__The task__: Express every line of the rows below as a JSON list of strings, one string per line, and leave out the blank lines.
:: Dataset records ::
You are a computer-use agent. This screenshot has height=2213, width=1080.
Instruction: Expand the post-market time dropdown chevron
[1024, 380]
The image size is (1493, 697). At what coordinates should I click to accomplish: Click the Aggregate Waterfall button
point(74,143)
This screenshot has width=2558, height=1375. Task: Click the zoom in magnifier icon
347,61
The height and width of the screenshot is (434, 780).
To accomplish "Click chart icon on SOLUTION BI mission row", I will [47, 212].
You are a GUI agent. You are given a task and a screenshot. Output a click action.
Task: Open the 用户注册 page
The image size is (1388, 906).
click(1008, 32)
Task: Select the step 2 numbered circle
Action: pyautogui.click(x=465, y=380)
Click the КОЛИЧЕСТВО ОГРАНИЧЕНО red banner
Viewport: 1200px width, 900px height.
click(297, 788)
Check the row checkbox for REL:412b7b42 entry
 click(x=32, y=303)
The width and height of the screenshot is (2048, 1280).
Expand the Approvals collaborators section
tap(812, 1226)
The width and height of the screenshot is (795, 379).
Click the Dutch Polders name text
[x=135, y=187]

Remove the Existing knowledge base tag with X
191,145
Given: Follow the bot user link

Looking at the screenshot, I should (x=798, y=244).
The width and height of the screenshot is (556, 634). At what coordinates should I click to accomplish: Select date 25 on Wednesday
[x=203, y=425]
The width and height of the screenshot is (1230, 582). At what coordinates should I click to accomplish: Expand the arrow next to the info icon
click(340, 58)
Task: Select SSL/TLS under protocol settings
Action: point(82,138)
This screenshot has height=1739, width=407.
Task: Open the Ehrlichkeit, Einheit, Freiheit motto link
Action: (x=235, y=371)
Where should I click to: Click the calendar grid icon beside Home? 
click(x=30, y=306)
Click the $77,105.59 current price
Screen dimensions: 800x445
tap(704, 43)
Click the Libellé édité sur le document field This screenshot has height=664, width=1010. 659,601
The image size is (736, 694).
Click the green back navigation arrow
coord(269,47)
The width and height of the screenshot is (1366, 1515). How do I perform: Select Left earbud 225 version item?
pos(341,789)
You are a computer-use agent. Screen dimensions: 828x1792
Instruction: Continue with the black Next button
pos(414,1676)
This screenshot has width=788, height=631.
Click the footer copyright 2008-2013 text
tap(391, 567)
:::
__Answer to this problem__:
[
  "You are a computer-use agent. This screenshot has height=2213, width=1080.",
  "Instruction: Expand the post-market time dropdown chevron",
  "[1024, 380]",
  "The image size is (1493, 697). At what coordinates should I click to accomplish: Click the Aggregate Waterfall button",
  "point(74,143)",
  "This screenshot has width=2558, height=1375. Task: Click the zoom in magnifier icon",
  "347,61",
  "The height and width of the screenshot is (434, 780).",
  "To accomplish \"Click chart icon on SOLUTION BI mission row\", I will [47, 212].",
  "You are a GUI agent. You are given a task and a screenshot. Output a click action.",
  "Task: Open the 用户注册 page",
  "The image size is (1388, 906).",
  "click(1008, 32)",
  "Task: Select the step 2 numbered circle",
  "Action: pyautogui.click(x=465, y=380)",
  "Click the КОЛИЧЕСТВО ОГРАНИЧЕНО red banner",
  "Viewport: 1200px width, 900px height.",
  "click(297, 788)",
  "Check the row checkbox for REL:412b7b42 entry",
  " click(x=32, y=303)",
  "The width and height of the screenshot is (2048, 1280).",
  "Expand the Approvals collaborators section",
  "tap(812, 1226)",
  "The width and height of the screenshot is (795, 379).",
  "Click the Dutch Polders name text",
  "[x=135, y=187]",
  "Remove the Existing knowledge base tag with X",
  "191,145",
  "Given: Follow the bot user link",
  "Looking at the screenshot, I should (x=798, y=244).",
  "The width and height of the screenshot is (556, 634). At what coordinates should I click to accomplish: Select date 25 on Wednesday",
  "[x=203, y=425]",
  "The width and height of the screenshot is (1230, 582). At what coordinates should I click to accomplish: Expand the arrow next to the info icon",
  "click(340, 58)",
  "Task: Select SSL/TLS under protocol settings",
  "Action: point(82,138)",
  "This screenshot has height=1739, width=407.",
  "Task: Open the Ehrlichkeit, Einheit, Freiheit motto link",
  "Action: (x=235, y=371)",
  "Where should I click to: Click the calendar grid icon beside Home? ",
  "click(x=30, y=306)",
  "Click the $77,105.59 current price",
  "Screen dimensions: 800x445",
  "tap(704, 43)",
  "Click the Libellé édité sur le document field This screenshot has height=664, width=1010. 659,601",
  "The image size is (736, 694).",
  "Click the green back navigation arrow",
  "coord(269,47)",
  "The width and height of the screenshot is (1366, 1515). How do I perform: Select Left earbud 225 version item?",
  "pos(341,789)",
  "You are a computer-use agent. Screen dimensions: 828x1792",
  "Instruction: Continue with the black Next button",
  "pos(414,1676)",
  "This screenshot has width=788, height=631.",
  "Click the footer copyright 2008-2013 text",
  "tap(391, 567)"
]